DATA UNDER STUDY:
· · · ·

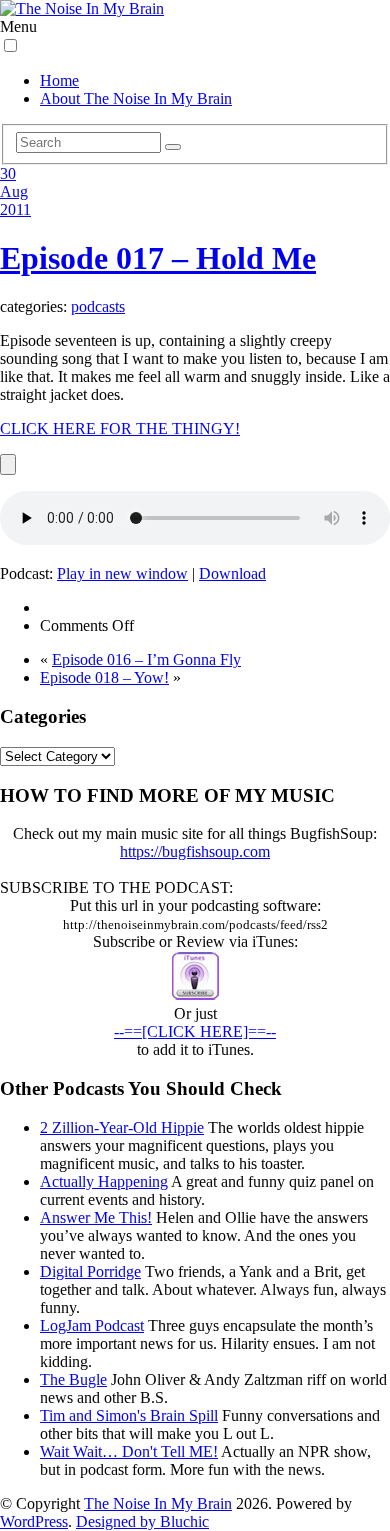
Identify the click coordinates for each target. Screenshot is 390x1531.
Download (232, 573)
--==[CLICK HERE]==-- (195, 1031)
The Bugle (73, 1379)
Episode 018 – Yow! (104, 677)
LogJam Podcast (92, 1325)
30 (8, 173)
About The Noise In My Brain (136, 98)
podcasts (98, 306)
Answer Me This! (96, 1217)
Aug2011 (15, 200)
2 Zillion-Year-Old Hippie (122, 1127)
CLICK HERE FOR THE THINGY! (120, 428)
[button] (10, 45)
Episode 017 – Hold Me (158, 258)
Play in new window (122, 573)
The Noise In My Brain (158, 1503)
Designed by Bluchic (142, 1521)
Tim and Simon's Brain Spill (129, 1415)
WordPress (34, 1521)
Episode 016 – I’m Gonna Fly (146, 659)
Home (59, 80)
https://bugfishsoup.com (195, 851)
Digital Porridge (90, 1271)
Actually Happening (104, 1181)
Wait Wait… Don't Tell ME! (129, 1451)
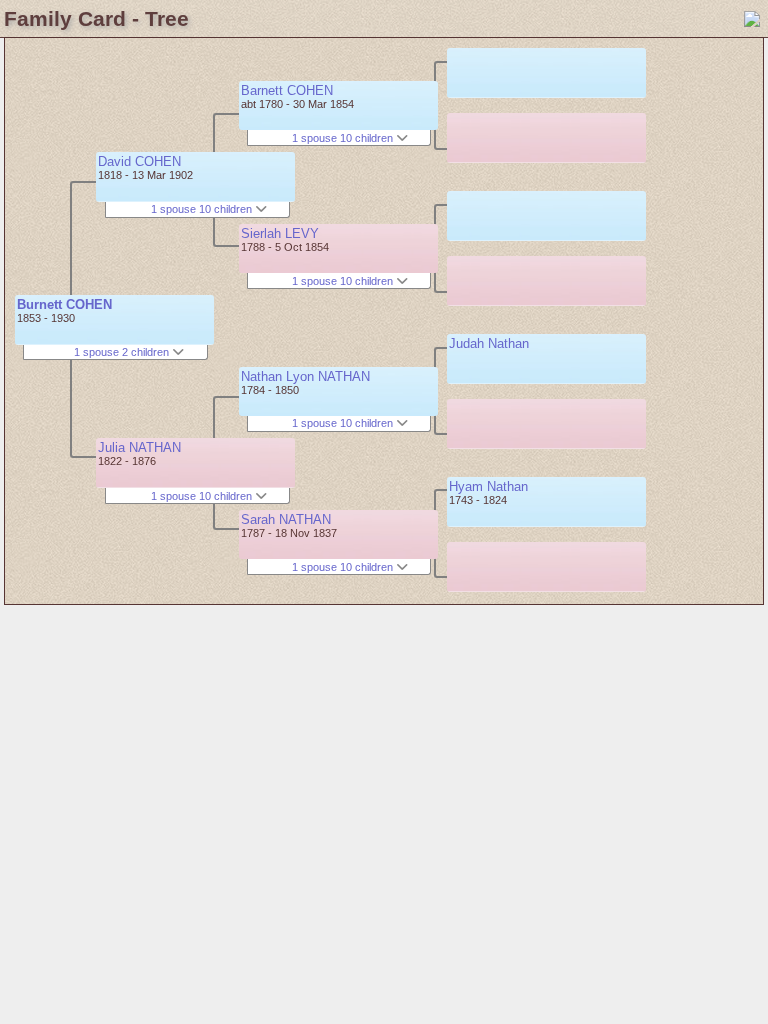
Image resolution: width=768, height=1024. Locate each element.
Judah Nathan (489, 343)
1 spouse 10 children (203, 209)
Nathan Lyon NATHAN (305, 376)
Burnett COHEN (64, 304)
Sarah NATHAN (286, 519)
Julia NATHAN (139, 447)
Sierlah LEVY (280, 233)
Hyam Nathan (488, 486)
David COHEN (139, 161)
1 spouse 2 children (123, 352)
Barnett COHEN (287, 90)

· · · ·

DIRECTIONS:
Go through the listing above and list every line that has the word "each".

EXPECTED ANSWER:
Identify the click coordinates for each target. Screenshot is 390x1531.
Image resolution: width=768, height=1024. Locate each element.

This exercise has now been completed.